Pakistan should carry out a thorough house cleaning of its military after revelations by Mumbai terror accused Da Headley that its spy agency Inter Services Intelligence had links to the attackers, a former Central Intelligence Agency official has said.
"Thanks to David Headley's extraordinary confessions, we now know how thoroughly Lashkar-e-Tayiba planned its 2008 Mumbai attack and how closely linked it is to Al Qaeda - and perhaps to the Pakistani military," said Bruce Riedel, a former CIA official and now with the prestigious Brookings Institute.
"There is no excuse for not executing a more robust crack down on Lashkar-e-Tayiba and its front organisations from the Pakistani government and for not conducting a thorough house cleaning within the Pakistani army," Riedel said commenting on the recent statements of top Indian officials that Headley's interrogations had given ample proof of ISI's involvement in the Mumbai terrorist attack.
"Headley revelations, if true, paint a picture of official Pakistani military cooperation in an act of mass causality terror that raises very worrisome and alarming questions about our most important partner and India's nuclear-armed neighbour," he said.
"The truth about Mumbai and the future of LeT is the ticking time bomb that could wreck the nascent US-Pakistan partnership Secretary Clinton is rightly trying to build and that could take the subcontinent to disaster," Riedel said.

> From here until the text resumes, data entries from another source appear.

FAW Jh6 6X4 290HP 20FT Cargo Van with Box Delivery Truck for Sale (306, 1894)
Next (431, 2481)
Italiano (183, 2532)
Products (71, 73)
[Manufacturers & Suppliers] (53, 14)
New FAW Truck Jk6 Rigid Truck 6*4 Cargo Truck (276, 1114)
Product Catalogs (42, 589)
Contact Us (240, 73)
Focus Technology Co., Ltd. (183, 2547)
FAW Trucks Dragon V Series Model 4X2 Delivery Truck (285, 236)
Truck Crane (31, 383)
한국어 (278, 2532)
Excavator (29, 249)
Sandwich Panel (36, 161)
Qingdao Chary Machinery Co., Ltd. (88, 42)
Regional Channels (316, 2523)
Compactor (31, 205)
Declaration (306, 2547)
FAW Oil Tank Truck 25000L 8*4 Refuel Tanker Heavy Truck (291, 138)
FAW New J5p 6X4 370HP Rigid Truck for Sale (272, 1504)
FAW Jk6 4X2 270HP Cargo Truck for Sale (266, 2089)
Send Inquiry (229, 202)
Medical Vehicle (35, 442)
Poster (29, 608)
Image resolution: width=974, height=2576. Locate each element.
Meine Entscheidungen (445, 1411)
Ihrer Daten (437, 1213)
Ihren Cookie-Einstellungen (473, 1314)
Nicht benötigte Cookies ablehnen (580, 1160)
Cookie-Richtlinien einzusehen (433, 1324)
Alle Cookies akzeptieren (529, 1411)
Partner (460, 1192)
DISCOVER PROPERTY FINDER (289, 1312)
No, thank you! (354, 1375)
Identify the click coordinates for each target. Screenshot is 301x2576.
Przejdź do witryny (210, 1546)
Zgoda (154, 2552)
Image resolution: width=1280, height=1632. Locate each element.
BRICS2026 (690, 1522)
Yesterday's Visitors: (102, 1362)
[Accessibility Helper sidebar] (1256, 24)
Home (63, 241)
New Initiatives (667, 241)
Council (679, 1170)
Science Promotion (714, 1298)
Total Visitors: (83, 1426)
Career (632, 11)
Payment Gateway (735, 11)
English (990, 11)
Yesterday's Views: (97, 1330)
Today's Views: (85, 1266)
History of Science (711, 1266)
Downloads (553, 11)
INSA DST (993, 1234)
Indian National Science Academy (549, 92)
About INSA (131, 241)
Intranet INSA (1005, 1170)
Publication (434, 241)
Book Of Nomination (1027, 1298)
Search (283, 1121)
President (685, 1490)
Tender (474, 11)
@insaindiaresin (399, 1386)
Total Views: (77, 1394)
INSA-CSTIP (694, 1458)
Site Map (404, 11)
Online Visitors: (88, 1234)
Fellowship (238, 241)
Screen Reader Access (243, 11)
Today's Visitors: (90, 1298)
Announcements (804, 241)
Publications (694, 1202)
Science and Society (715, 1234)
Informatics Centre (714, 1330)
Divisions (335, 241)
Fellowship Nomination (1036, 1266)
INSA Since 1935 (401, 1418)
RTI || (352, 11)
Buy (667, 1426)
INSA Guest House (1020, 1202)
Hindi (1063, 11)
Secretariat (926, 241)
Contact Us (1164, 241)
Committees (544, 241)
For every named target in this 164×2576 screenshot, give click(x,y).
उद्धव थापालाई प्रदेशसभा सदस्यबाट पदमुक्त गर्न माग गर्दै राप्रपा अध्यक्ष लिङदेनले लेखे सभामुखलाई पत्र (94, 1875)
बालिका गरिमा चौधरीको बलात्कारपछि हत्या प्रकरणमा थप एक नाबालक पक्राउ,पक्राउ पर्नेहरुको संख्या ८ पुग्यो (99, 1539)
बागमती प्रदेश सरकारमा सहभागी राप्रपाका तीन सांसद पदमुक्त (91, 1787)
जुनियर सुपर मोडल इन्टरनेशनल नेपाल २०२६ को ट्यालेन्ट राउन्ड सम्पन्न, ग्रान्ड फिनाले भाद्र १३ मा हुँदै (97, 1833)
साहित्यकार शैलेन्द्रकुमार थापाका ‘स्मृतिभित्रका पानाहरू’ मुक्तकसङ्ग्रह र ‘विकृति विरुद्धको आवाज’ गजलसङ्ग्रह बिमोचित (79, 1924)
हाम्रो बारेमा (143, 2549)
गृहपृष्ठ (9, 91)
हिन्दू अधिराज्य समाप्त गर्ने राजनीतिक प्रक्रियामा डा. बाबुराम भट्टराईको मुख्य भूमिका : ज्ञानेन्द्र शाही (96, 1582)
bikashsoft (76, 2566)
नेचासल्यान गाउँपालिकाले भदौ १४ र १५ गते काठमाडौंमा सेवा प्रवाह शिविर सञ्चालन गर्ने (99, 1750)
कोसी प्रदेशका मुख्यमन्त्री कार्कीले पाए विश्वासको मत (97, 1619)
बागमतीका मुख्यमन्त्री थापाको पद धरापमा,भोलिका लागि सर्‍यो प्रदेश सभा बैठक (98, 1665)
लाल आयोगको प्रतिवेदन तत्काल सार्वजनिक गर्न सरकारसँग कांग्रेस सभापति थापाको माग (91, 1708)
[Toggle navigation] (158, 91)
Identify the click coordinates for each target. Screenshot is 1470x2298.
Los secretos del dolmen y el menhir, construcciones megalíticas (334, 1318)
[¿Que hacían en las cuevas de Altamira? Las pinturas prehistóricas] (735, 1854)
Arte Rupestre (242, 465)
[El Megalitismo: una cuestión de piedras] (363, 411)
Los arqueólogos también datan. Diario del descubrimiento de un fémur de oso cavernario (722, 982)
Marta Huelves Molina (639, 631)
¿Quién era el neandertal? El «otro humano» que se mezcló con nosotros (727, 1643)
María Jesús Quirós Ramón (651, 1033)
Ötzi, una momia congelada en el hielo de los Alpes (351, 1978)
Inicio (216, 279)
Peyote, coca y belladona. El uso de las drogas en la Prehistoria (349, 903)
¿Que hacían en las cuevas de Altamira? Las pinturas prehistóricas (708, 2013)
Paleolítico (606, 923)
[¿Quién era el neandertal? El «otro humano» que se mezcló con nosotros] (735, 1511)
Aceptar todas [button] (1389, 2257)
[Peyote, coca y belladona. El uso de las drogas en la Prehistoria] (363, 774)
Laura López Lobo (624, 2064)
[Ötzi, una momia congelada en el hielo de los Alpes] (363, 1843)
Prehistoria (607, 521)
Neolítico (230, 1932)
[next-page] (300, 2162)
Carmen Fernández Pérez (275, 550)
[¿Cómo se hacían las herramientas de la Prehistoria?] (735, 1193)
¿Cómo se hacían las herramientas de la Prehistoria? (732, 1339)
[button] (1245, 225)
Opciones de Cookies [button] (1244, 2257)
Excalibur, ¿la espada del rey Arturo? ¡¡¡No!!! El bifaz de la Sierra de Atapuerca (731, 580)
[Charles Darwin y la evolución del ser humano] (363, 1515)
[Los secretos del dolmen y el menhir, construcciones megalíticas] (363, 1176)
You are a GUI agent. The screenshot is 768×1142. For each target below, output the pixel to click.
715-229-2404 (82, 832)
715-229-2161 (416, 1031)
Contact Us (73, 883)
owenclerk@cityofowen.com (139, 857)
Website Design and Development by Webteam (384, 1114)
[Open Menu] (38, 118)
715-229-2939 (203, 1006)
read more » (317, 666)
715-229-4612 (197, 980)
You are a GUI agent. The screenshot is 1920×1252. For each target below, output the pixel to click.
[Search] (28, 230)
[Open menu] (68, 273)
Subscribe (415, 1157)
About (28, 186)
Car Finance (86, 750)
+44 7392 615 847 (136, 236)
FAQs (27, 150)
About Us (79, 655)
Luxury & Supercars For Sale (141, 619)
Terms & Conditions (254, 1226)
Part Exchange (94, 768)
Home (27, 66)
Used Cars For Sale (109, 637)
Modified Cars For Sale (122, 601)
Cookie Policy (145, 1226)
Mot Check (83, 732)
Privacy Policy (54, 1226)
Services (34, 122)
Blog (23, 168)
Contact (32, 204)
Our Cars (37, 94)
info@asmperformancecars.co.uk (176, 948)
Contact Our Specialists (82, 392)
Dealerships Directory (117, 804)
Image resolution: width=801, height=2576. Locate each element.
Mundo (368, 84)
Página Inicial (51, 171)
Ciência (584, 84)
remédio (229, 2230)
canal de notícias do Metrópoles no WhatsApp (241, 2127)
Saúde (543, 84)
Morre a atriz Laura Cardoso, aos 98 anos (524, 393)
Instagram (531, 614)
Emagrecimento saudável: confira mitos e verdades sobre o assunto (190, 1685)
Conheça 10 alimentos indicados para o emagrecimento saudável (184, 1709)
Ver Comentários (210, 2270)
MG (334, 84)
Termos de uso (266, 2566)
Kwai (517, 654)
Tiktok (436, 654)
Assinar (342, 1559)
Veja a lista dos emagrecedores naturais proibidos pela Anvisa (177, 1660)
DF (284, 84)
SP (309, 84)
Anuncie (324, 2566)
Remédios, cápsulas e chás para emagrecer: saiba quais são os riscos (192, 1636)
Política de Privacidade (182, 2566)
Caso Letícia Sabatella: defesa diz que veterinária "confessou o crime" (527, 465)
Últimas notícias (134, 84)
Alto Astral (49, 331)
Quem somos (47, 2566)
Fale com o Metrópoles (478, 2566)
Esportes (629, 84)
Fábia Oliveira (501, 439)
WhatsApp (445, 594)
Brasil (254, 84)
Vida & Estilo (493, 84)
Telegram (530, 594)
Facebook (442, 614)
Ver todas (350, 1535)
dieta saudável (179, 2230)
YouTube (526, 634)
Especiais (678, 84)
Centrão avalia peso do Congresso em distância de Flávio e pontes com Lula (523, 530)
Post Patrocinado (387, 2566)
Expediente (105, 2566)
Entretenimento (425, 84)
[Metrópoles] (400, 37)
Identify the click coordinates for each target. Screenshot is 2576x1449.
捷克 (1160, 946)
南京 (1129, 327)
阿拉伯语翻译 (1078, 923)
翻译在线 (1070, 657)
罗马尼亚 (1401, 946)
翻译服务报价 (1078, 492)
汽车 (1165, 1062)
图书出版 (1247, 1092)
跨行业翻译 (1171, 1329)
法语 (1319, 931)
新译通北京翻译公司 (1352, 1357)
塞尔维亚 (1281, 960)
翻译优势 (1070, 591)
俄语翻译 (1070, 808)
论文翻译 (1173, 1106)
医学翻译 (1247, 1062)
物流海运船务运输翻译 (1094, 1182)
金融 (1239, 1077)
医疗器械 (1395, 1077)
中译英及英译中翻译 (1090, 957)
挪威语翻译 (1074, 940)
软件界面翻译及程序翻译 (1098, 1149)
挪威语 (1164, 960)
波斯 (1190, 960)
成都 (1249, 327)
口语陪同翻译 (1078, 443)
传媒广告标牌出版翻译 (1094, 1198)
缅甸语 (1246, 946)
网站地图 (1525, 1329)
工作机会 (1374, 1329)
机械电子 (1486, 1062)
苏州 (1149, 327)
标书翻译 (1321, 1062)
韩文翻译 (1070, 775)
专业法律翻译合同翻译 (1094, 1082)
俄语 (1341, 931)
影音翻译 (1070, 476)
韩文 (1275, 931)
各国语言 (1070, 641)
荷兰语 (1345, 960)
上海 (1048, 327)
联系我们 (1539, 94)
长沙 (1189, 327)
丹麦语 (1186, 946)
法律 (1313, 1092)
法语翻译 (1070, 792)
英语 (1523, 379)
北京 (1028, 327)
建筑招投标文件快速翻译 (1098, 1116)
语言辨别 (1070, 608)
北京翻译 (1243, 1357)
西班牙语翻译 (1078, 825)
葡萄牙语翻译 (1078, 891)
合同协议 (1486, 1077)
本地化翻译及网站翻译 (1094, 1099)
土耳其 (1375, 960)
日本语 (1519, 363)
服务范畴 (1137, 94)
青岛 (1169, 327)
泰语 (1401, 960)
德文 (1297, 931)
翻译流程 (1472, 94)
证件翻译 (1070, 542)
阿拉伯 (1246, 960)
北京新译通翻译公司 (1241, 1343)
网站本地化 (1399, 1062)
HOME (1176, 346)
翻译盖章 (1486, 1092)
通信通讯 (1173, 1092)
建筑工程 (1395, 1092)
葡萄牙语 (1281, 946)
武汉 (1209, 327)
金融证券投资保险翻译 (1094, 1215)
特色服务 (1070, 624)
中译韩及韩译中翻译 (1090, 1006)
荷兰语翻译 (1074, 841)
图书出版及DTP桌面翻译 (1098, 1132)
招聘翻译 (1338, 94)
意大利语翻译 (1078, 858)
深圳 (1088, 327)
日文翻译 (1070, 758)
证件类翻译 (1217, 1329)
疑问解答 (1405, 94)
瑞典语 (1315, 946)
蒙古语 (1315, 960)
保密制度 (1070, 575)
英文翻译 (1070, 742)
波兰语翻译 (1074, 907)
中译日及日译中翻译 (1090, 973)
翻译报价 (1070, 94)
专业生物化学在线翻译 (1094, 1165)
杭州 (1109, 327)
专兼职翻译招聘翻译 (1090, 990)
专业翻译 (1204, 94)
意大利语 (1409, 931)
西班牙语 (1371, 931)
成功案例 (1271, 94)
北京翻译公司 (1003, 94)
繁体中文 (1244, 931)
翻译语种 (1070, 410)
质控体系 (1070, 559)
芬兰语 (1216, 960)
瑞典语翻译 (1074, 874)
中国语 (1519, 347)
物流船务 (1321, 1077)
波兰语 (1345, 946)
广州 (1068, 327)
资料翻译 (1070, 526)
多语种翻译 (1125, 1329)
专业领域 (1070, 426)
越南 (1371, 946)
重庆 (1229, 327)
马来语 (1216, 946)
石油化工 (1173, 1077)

The former CIA official, who helped draft the new Afghanistan policy of the Obama administration, said Headley is a convicted conspirator and may have his own reasons to mislead and lie, but his newest accusations are raising a firestorm in India.
According to leaked information to the Indian press last week, Headley reportedly told his Indian interrogators that Pakistani intelligence paid for the boat that took the 10 terrorists from Karachi to Indian waters and that Pakistani naval frogmen had provided intensive commando training for them.
The sole survivor of the terror team who has been convicted of murder in India apparently has also told Indian investigators about the naval training.
India's Home Secretary G K Pillali said that the Headley revelations show that Pakistani intelligence was "literally controlling and coordinating the attack from the beginning to end."
US Secretary of State Hillary Clinton in Kabul said that Headley's comments have included "a revealing set of facts" which the United States has now shared with the Pakistanis.
"Washington and New Delhi are both now waiting for Islamabad to respond. The Indians who have resumed their official dialogue with Pakistan after suspending it in the wake of 26/11 seem uncertain about how to proceed next. They have suspected Pakistani collusion in the Mumbai attacks from the start but could not prove it before Headley's statements," Riedel said.